The goals remain the same, or at least similar—to package a capable laptop in a thin and exceptionally lightweight package, with excellent battery life (up to 13.5 hours, according to Microsoft) and smart features at a bearable price. In this case, the retooled Surface Laptop Go 2 starts at $599.99.
"When we first introduced Surface Laptop Go in 2020, the world was navigating profound changes in the way each of us connects both to people and experiences. The Windows PC became more essential than ever for work, school, play, and social connection," Microsoft says.
Though Alder Lake is the sexier solution in Intel's camp, the Surface Laptop Go 2 packs a Tiger Lake processor, and specifically the Core i5-1135G7. That's a 4-core/8-thread CPU clocked at 2.4GHz to 4.2GHz, along with 8MB of L3 cache, and though it's officially a last-gen slice of silicon, it's a big upgrade over the Core i5-1035G1.
This powers a 12.4-inch PixelSense display with touch support and a 1536x1024 resolution (3:2 aspect ratio), same as the first-gen model. The size (10.95 x 8.12 x 0.62 inches), weight (2.48 pounds), and port allotment (1x USB-A, 1x USB-C, 3.5mm audio, Surface Connect port) are the same as well, so we're not looking at a ground-up overhaul.
That said, there are some changes beyond the CPU. Microsoft
said it improved the HD camera and injected dual Studio Mics, and made it easier to repair with more replaceable components. In addition to the SSD, users can easily service and swap the C-Cover (keyset and trackpad), AB Cover (display), and battery.

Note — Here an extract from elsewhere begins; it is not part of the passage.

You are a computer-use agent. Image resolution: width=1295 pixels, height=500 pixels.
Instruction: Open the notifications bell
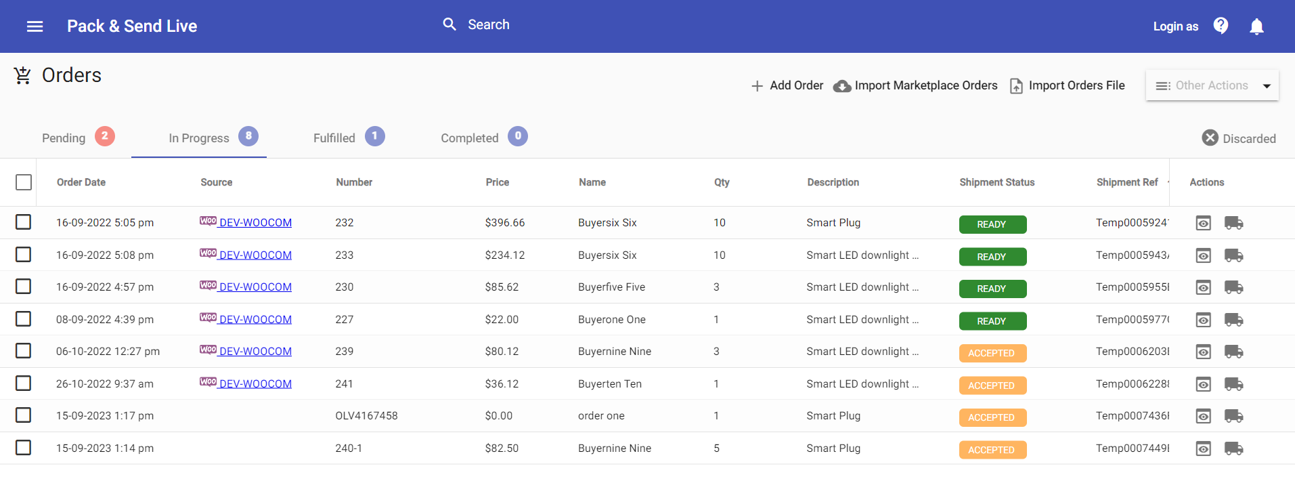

There are three configurations available, all with the same processor. The least expensive includes 4GB of RAM and a 128GB SSD for $599.99, followed by the 8GB of RAM and a 128GB for $699.99, and 8GB of RAM with a 256GB SSD for $799.99. That means the starting price is $50 higher than it was for the last-gen model, but that one came with half the storage and in eMMC form.
The baseline pricing is attractive, though 4GB of RAM is pretty meager. We haven't spent any hands-on time with this model, but from the outside looking in, it seems the middle configuration is the better bet as the starting point.